Emily Hubbell at Speaker Magazine has some suggestions for you. Let’s go over them one at a time.
Get off to the right start
If you’re presenting to a divided group or to people who you know oppose what you’re going to say, you can give yourself the advantage by reframing the conversation right off the bat. Begin by focusing on the human element as opposed to the details of your plan or why you’re gathered together in the first place. Make an appeal to empathy. There are certain things we can all agree on, even if we don’t agree on how to accomplish them. These are the things you want to focus on as you start.
Bridge the gap
If you’re the speaker, it’s likely your audience sees you (and the leadership you are speaking for) as being somewhat separate or disconnected from where they are. Be aware of this and make an effort to connect as soon as you can. Rags-to-riches stories connect with almost everyone – people love to hear how hard work and determination can lead to future successes.
Make the struggle universal
No matter our lot in life, we are all faced with adversity and have opportunities either to shrink back in fear or go forward and grow. The space between the courage to face adversity head on or turn away is one we have all dealt with. If your audience is skeptical, questioning, or hostile, this is an excellent way to connect; we all cheer people on in their struggle to overcome adversity. Deep down, we all want to succeed against the odds and be the hero of our own story. If others can do it, why can’t we?

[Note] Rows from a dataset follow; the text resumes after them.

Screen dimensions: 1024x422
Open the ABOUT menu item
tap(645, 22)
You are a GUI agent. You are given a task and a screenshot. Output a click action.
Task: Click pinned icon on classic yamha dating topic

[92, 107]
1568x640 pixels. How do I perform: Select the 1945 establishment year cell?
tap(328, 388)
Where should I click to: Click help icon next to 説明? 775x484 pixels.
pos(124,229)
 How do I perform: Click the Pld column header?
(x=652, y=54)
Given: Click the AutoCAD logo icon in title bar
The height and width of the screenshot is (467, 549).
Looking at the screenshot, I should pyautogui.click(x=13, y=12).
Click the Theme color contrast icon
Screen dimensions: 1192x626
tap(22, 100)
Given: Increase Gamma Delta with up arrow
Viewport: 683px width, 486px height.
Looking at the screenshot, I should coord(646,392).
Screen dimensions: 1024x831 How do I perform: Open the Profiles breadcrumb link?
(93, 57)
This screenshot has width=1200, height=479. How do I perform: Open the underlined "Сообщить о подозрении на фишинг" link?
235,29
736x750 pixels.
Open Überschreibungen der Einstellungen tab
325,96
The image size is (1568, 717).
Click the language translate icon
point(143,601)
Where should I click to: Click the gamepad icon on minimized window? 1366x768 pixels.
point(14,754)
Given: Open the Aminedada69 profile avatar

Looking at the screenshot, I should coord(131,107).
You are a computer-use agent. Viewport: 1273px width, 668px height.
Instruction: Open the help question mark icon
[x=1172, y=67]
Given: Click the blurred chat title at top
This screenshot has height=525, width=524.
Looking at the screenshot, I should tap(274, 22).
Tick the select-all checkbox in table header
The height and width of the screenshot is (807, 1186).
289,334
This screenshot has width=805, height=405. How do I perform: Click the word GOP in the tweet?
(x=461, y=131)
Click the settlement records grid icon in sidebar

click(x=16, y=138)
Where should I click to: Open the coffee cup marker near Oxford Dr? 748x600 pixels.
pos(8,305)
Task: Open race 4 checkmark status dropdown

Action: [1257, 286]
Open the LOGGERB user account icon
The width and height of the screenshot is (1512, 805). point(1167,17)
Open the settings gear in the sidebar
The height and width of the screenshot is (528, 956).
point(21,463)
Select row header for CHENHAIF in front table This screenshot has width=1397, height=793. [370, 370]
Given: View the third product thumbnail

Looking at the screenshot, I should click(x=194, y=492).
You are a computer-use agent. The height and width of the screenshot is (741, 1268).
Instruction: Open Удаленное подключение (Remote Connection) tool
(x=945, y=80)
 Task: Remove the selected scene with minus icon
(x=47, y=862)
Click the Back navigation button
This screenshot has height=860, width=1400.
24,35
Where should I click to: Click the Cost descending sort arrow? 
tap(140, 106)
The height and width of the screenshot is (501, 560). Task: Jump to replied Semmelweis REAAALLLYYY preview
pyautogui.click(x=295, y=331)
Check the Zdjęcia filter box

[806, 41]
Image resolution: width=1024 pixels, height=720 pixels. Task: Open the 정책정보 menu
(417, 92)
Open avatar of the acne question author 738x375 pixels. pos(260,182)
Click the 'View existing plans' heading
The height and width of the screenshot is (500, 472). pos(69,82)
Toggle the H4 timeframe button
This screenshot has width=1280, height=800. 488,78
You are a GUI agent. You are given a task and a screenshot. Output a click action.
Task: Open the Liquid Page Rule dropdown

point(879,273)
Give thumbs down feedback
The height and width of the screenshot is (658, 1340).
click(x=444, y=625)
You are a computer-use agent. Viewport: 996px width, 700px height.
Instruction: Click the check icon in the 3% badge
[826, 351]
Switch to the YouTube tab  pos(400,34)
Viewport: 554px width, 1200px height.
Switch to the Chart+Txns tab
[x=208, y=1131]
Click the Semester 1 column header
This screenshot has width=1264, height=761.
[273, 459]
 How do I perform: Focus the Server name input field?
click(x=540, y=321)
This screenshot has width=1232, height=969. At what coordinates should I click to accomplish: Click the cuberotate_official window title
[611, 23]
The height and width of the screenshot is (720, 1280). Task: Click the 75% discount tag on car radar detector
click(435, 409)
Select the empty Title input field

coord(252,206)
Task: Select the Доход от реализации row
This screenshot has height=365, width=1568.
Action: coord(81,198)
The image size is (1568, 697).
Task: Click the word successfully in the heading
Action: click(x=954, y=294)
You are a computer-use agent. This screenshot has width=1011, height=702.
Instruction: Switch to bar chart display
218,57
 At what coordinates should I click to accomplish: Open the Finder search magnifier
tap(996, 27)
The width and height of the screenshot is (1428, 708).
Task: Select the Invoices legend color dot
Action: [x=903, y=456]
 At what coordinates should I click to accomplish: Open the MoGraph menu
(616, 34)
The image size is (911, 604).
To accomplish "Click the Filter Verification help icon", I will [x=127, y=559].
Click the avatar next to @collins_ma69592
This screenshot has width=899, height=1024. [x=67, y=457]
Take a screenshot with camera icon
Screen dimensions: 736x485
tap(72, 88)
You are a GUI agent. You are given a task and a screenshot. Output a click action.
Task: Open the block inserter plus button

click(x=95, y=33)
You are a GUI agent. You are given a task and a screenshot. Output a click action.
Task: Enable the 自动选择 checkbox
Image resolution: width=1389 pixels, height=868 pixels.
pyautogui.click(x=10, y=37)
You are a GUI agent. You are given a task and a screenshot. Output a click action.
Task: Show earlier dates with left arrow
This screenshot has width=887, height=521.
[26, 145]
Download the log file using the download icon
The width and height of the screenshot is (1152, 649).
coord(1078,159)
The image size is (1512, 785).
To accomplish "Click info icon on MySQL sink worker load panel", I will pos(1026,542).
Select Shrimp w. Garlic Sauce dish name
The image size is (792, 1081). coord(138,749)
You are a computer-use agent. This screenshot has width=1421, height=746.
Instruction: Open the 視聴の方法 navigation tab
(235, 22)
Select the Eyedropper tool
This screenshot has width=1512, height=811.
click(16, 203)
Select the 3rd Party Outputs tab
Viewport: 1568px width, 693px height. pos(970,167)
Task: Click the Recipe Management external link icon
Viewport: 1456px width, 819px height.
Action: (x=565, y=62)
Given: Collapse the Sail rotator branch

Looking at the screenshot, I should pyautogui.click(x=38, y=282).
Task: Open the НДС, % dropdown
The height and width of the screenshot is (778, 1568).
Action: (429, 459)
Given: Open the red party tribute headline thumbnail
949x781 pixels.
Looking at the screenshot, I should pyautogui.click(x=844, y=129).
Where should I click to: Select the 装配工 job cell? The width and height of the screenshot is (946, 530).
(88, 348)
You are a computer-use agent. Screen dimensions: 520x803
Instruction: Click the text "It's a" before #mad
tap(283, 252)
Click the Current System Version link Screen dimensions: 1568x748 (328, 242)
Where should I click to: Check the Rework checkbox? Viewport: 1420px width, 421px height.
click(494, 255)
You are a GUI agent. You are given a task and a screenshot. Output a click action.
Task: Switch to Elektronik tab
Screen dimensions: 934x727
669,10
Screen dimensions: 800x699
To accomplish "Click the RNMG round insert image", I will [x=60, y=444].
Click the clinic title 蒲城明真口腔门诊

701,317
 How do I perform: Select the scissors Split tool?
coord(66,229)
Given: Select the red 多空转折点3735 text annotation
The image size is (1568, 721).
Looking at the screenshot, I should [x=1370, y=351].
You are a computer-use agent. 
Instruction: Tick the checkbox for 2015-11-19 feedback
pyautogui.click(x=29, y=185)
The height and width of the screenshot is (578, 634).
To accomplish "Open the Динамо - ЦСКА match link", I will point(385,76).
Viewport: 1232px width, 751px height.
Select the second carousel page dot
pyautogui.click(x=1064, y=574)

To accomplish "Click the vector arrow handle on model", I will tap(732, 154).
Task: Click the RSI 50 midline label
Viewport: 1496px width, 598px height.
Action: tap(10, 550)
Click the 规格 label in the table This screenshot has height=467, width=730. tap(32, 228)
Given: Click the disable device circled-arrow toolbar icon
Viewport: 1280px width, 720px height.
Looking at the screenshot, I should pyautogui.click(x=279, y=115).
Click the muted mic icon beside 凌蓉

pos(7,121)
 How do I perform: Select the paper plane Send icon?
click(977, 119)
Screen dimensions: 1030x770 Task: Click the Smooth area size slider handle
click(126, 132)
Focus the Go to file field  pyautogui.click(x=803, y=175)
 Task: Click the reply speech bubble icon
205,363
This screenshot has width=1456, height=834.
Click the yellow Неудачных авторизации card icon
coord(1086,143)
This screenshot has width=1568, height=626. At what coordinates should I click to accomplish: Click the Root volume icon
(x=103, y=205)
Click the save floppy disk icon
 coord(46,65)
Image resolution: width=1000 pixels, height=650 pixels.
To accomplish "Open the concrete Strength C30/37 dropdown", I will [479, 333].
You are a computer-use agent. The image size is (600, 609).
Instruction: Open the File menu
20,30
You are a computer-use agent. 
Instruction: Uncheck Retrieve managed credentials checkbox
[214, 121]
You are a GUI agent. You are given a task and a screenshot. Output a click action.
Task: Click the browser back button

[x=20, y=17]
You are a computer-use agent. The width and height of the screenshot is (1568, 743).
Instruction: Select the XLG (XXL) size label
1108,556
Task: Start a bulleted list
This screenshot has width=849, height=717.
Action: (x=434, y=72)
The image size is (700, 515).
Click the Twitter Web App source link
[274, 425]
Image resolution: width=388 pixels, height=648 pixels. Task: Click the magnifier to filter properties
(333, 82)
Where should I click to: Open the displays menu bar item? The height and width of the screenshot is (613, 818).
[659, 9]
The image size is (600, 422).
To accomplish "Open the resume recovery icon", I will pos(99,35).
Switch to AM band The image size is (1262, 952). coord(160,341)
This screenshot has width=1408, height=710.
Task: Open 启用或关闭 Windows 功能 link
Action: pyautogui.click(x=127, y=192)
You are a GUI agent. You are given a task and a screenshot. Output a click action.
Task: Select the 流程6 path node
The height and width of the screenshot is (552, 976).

Bonus: don’t make it about you.
A personal anecdote or two is acceptable, but make sure your talk is about your audience – helping them succeed and overcome. Even if people are not immediately on board with your perspective or plan, it is difficult to begrudge someone who wants us to succeed.
Presenting to a tough crowd is a difficult task, but winning people over is not impossible. Authenticity and sincerity have won over enemies, and they can certainly help you win over your audience.